* WORK TO BE COMPLETED *
In the entries below, change every "GUI agent" to "screen assistant" and leave everything else the same.
— Start INFORMATION SUPPLIED —
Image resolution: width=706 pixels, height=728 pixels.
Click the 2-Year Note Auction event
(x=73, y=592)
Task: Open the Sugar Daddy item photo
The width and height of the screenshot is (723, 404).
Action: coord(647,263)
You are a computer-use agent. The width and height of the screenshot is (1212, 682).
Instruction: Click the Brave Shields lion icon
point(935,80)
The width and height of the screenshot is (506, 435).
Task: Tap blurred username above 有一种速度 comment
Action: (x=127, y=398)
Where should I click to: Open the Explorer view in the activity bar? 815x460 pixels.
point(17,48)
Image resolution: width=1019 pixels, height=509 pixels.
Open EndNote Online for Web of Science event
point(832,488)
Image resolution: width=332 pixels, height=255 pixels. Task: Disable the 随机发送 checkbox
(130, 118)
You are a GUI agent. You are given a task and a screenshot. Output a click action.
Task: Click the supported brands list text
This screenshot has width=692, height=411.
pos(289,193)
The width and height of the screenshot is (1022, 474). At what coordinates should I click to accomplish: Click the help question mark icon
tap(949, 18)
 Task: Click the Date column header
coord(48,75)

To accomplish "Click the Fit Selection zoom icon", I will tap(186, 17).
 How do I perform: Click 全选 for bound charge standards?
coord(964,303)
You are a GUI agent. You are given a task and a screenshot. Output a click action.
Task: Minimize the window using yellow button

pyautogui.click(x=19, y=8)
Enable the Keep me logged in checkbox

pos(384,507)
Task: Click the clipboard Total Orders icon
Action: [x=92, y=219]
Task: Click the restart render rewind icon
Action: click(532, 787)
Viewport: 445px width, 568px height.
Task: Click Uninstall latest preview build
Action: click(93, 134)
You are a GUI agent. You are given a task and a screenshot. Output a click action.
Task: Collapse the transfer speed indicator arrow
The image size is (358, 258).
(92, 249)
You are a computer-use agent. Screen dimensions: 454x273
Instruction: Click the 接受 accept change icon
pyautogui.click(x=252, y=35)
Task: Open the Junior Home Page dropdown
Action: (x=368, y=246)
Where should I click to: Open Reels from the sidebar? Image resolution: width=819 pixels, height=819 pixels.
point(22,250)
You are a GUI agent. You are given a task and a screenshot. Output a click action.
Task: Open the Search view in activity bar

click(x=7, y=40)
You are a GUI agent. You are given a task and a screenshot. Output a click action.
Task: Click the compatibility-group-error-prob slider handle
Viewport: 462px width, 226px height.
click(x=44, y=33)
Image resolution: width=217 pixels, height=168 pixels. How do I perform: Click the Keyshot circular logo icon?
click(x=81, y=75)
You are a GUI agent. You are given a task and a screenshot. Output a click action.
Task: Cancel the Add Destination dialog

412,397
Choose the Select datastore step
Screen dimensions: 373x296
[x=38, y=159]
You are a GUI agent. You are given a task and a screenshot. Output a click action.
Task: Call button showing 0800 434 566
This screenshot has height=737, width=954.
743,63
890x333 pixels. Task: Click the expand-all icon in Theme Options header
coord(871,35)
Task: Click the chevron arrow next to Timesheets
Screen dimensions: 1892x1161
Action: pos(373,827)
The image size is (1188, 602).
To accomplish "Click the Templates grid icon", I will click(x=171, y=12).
— End INFORMATION SUPPLIED —
* RESULT FOR THIS EXERCISE *
Image resolution: width=706 pixels, height=728 pixels.
Click the 2-Year Note Auction event
(x=73, y=592)
Task: Open the Sugar Daddy item photo
The width and height of the screenshot is (723, 404).
Action: coord(647,263)
You are a computer-use agent. The width and height of the screenshot is (1212, 682).
Instruction: Click the Brave Shields lion icon
point(935,80)
The width and height of the screenshot is (506, 435).
Task: Tap blurred username above 有一种速度 comment
Action: (x=127, y=398)
Where should I click to: Open the Explorer view in the activity bar? 815x460 pixels.
point(17,48)
Image resolution: width=1019 pixels, height=509 pixels.
Open EndNote Online for Web of Science event
point(832,488)
Image resolution: width=332 pixels, height=255 pixels. Task: Disable the 随机发送 checkbox
(130, 118)
You are a screen assistant. You are given a task and a screenshot. Output a click action.
Task: Click the supported brands list text
This screenshot has width=692, height=411.
pos(289,193)
The width and height of the screenshot is (1022, 474). At what coordinates should I click to accomplish: Click the help question mark icon
tap(949, 18)
 Task: Click the Date column header
coord(48,75)

To accomplish "Click the Fit Selection zoom icon", I will tap(186, 17).
 How do I perform: Click 全选 for bound charge standards?
coord(964,303)
You are a screen assistant. You are given a task and a screenshot. Output a click action.
Task: Minimize the window using yellow button

pyautogui.click(x=19, y=8)
Enable the Keep me logged in checkbox

pos(384,507)
Task: Click the clipboard Total Orders icon
Action: [x=92, y=219]
Task: Click the restart render rewind icon
Action: click(532, 787)
Viewport: 445px width, 568px height.
Task: Click Uninstall latest preview build
Action: click(93, 134)
You are a screen assistant. You are given a task and a screenshot. Output a click action.
Task: Collapse the transfer speed indicator arrow
The image size is (358, 258).
(92, 249)
You are a computer-use agent. Screen dimensions: 454x273
Instruction: Click the 接受 accept change icon
pyautogui.click(x=252, y=35)
Task: Open the Junior Home Page dropdown
Action: (x=368, y=246)
Where should I click to: Open Reels from the sidebar? Image resolution: width=819 pixels, height=819 pixels.
point(22,250)
You are a screen assistant. You are given a task and a screenshot. Output a click action.
Task: Open the Search view in activity bar

click(x=7, y=40)
You are a screen assistant. You are given a task and a screenshot. Output a click action.
Task: Click the compatibility-group-error-prob slider handle
Viewport: 462px width, 226px height.
click(x=44, y=33)
Image resolution: width=217 pixels, height=168 pixels. How do I perform: Click the Keyshot circular logo icon?
click(x=81, y=75)
You are a screen assistant. You are given a task and a screenshot. Output a click action.
Task: Cancel the Add Destination dialog

412,397
Choose the Select datastore step
Screen dimensions: 373x296
[x=38, y=159]
You are a screen assistant. You are given a task and a screenshot. Output a click action.
Task: Call button showing 0800 434 566
This screenshot has height=737, width=954.
743,63
890x333 pixels. Task: Click the expand-all icon in Theme Options header
coord(871,35)
Task: Click the chevron arrow next to Timesheets
Screen dimensions: 1892x1161
Action: pos(373,827)
The image size is (1188, 602).
To accomplish "Click the Templates grid icon", I will click(x=171, y=12).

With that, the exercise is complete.